Un logiciel de gestion des actifs utilise une base de données, empêchant le mélange de types de données. Il applique des contrôles d’accès, garantit l’uniformité et permet à un seul utilisateur de modifier les données de manière centralisée et visible pour tous, améliorant ainsi l’intégrité et la cohérence des données.

5. Absence de processus d’approbation lors de la réconciliation d’inventaire

La maintenance préventive est idéale pour effectuer une « réconciliation d’inventaire », c’est-à-dire comparer l’inventaire physique avec les enregistrements.

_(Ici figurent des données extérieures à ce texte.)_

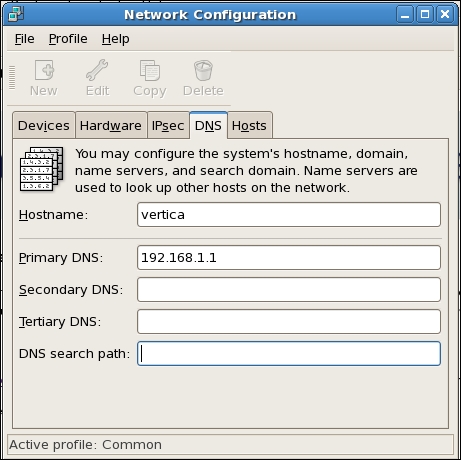Viewport: 461px width, 460px height.
Task: Click the New device toolbar icon
Action: [x=44, y=70]
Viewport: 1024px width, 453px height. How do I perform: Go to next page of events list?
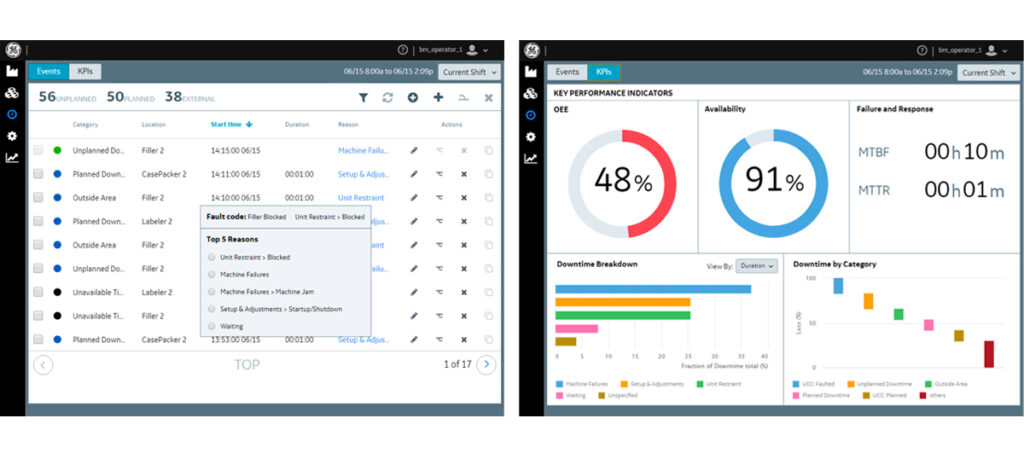pos(486,365)
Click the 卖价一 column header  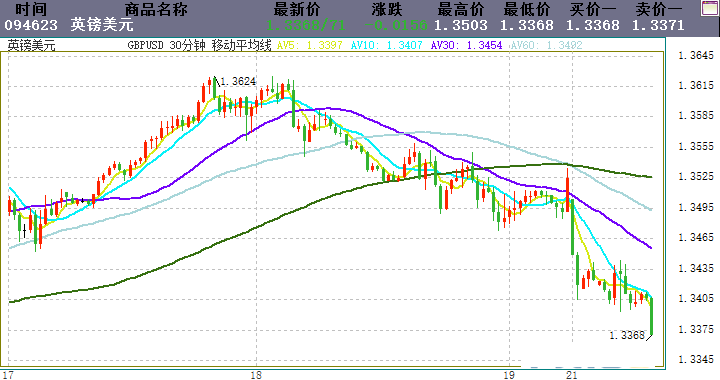point(659,9)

Avec des feuilles de calcul, le partage et la mise à jour sont compliqués : gestion de versions multiples, modifications simultanées entraînant des erreurs, absence de piste d’audit pour savoir qui a fait quoi. Automatiser un processus d’approbation (accepté/rejeté) est presque impossible.

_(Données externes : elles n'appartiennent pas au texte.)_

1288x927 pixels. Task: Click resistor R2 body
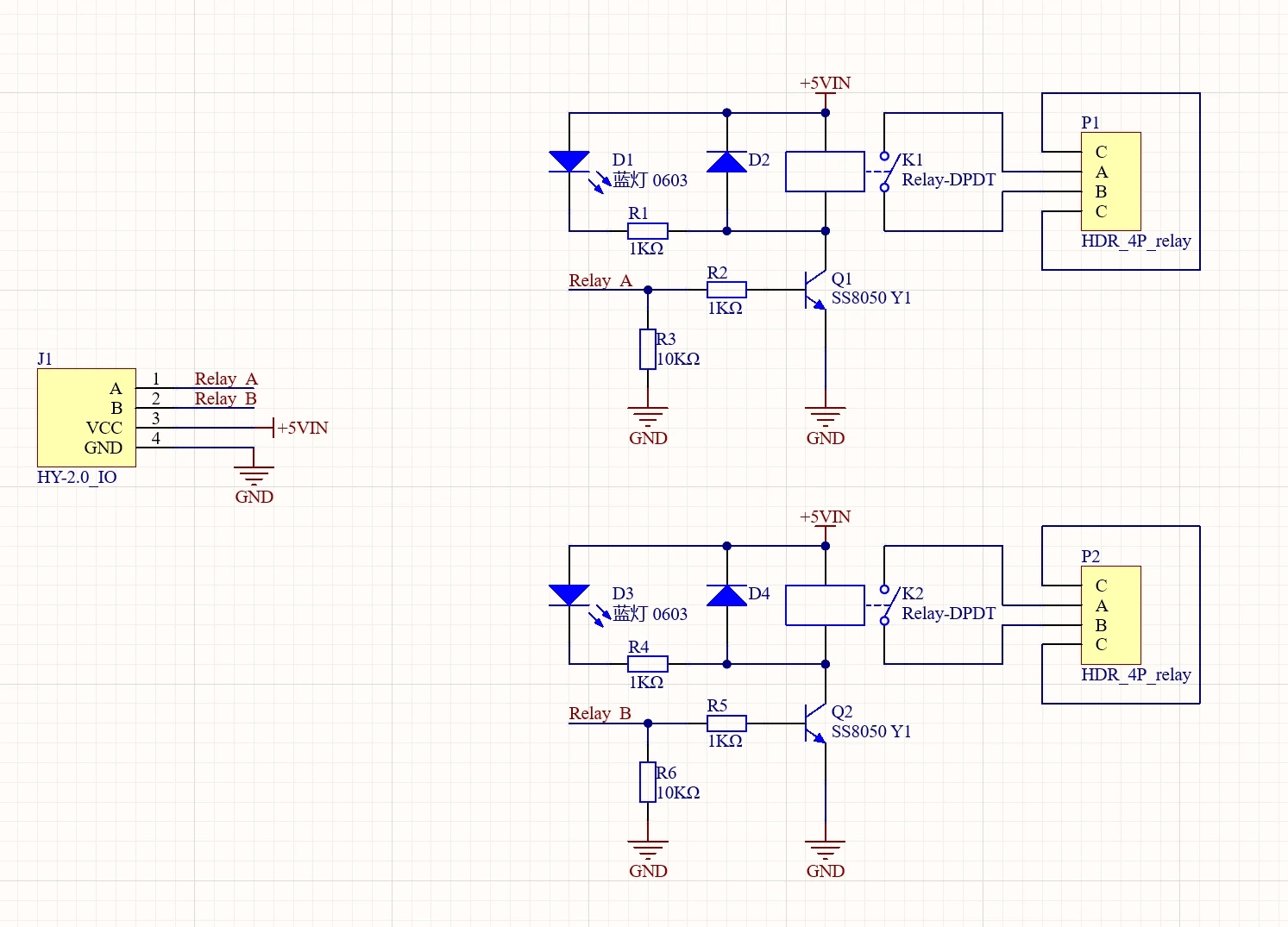(726, 290)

6. Absence d’historique des actifs de batteries

Les informations historiques sont essentielles pour les décisions de remplacement, les réclamations de garantie ou la conformité réglementaire (ex. : NERC PRC-005).

Une feuille de calcul est une « photo dans le temps », sans capacité d’historisation. Les données de maintenance (température, courant de flottement, tension de charge) ne peuvent être visualisées sur la durée. Les fabricants exigent ces données pour honorer une garantie. Les compagnies électriques doivent conserver ces données pour les audits, sous peine d’amendes.

7. Manque de fonctionnalités de gestion

Une feuille de calcul nécessite un administrateur dédié ou un accès ouvert, avec tous les risques associés : erreurs, perte de données, mauvaise saisie. Elle n’offre pas :

  • de sécurité pour restreindre les accès selon les profils utilisateurs ;

  • de journal de modifications (audit trail) ;

  • d’intégration avec d’autres logiciels ;

  • de calculs automatiques ;

  • de capacité à gérer plus d’un million de lignes ;

  • de collaboration multi-utilisateur en temps réel ;

  • d’automatisation ni de notifications ;

  • d’interface ergonomique.

8. Pas de connectivité avec les appareils intelligents

Aujourd’hui, les chargeurs de batteries, les systèmes DC et les dispositifs de surveillance sont connectés. Mais une feuille de calcul ne peut pas se connecter à ces équipements. Les données doivent être saisies manuellement, ce qui entraîne des erreurs.

Un bon logiciel de gestion d’actifs de batteries se connecte aux systèmes de surveillance, collecte les données journalières/mensuelles et les centralise dans une base de données, permettant la création de rapports personnalisés et de KPI.

9. Pas d’alertes ni de notifications

À moins d’avoir des compétences en programmation, Excel ne peut ni vous notifier d’un problème ni déclencher d’alerte. Or, une batterie défectueuse (capacité réduite, panne, temps de réserve insuffisant) peut passer inaperçue et provoquer une panne de service.

Conclusion

Que vous gériez un petit ou un vaste parc de batteries, vous aurez du mal à gérer toutes les données nécessaires. Trop de données, pas assez de temps. La meilleure approche est d’utiliser une plateforme intégrée qui centralise toutes les informations. Un logiciel de gestion des batteries doit s’interfacer avec les appareils intelligents modernes pour faciliter la collecte et l’analyse des données.